• [INSTRUCTIONS TO FOLLOW]: Continue the post about explicit cast support in Drill from the point where it stops.

··· PROVIDED PASSAGE ···

Hi all,
I' working on the explicit cast support in drill. So far, I have prototyped
the implementation for the first 3 categories, and would like to seek input
from you regarding how to deal with the buffer allocation for cast from
fixed-length type into var-length type.
1. cast from fixed-length type to fixed-length type
eg: float4 --> int,
int -> float4,
2. cast from var-length type to fixed-length type
eg: varchar --> int
varbinary --> int
(Still need to figure out how to handle overflow issue when cast)
3. cast from fixed-length type to var-length type
eg: int -> varchar
bigint -> varbinary
4. cast from var-length type to var-length type
eg: varchar --> varchar
varbinary --> varchar
For the 3rd one, ie. from fixed-length to var-length type, it causes some
problem to the current implementation, in terms of buffer allocation.
For the fixed-length type, drill uses java primitive type in ValueHolder.
For instance, IntHolder.value is a int. But for var-length type, drill
will use a buffer to keep its value. When doing cast from int into varchar,
the buffer for the VarCharHolder is not allocated, and we have to figure
out a way to do the allocation, before cast.
There seems 2 options:
Option 1: allocate buffer in the function template setup() method. The
buffer will be used in eval() method.

··· PROVIDED DATA ···

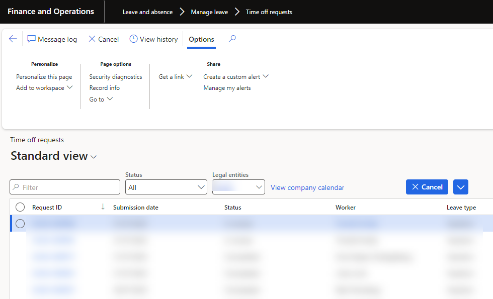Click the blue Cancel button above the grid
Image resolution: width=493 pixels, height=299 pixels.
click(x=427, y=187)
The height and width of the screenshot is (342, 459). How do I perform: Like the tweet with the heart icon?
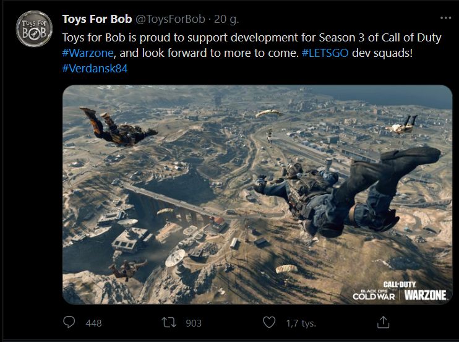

···
··· PROVIDED DATA ···

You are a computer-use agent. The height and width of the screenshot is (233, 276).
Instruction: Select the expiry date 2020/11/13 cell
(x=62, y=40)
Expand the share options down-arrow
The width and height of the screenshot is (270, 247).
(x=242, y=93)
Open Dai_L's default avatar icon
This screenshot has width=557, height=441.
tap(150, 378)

···
··· PROVIDED DATA ···

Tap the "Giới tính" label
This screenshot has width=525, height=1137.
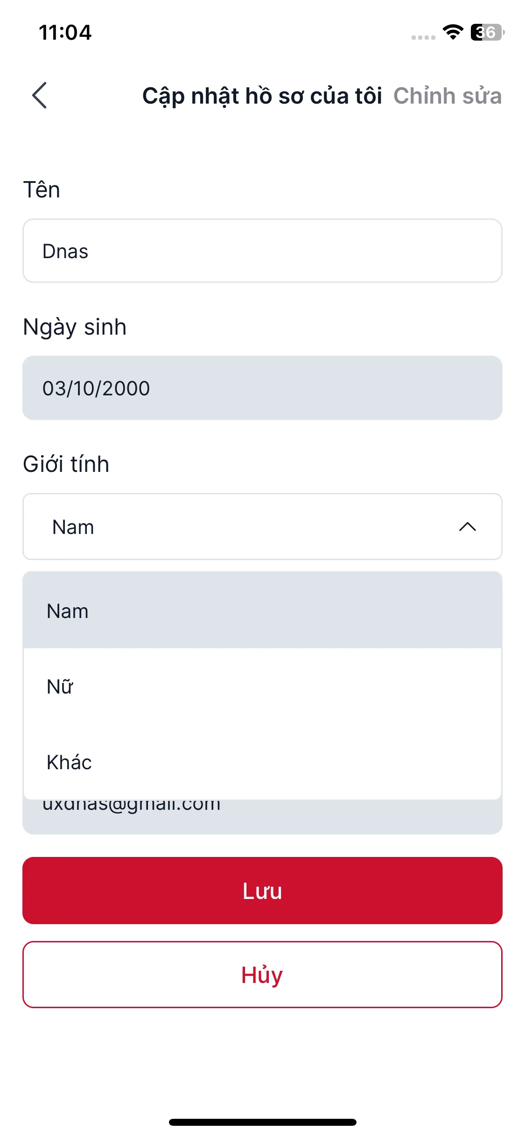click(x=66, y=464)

···

• [TASK RESULT]:
Problem with this option :
1) need copy twice. first copy from fixed-type input into the buffer
allocated in setup(), second copy from the buffer into the buffer in the
target vector.
2) need add a cleanup() method to function template, to clean the buffer
allocated, which currently is not there in the code base.
Option 2: the consumer of output of the cast function will be responsible
to pre-allocate buffer in the target ValueVector for all the
VarCharHolder(). The cast function will simply do the conversion and copy
into the pre-allocated buffer in the target ValueVector.
Good thing of this option is it requires 1 copy.
I have prototyped the 1st option, and have not figured out how to implement
the 2nd approach yet. But I would like to seek suggestion regarding those 2
options, before I proceed next.
Thanks!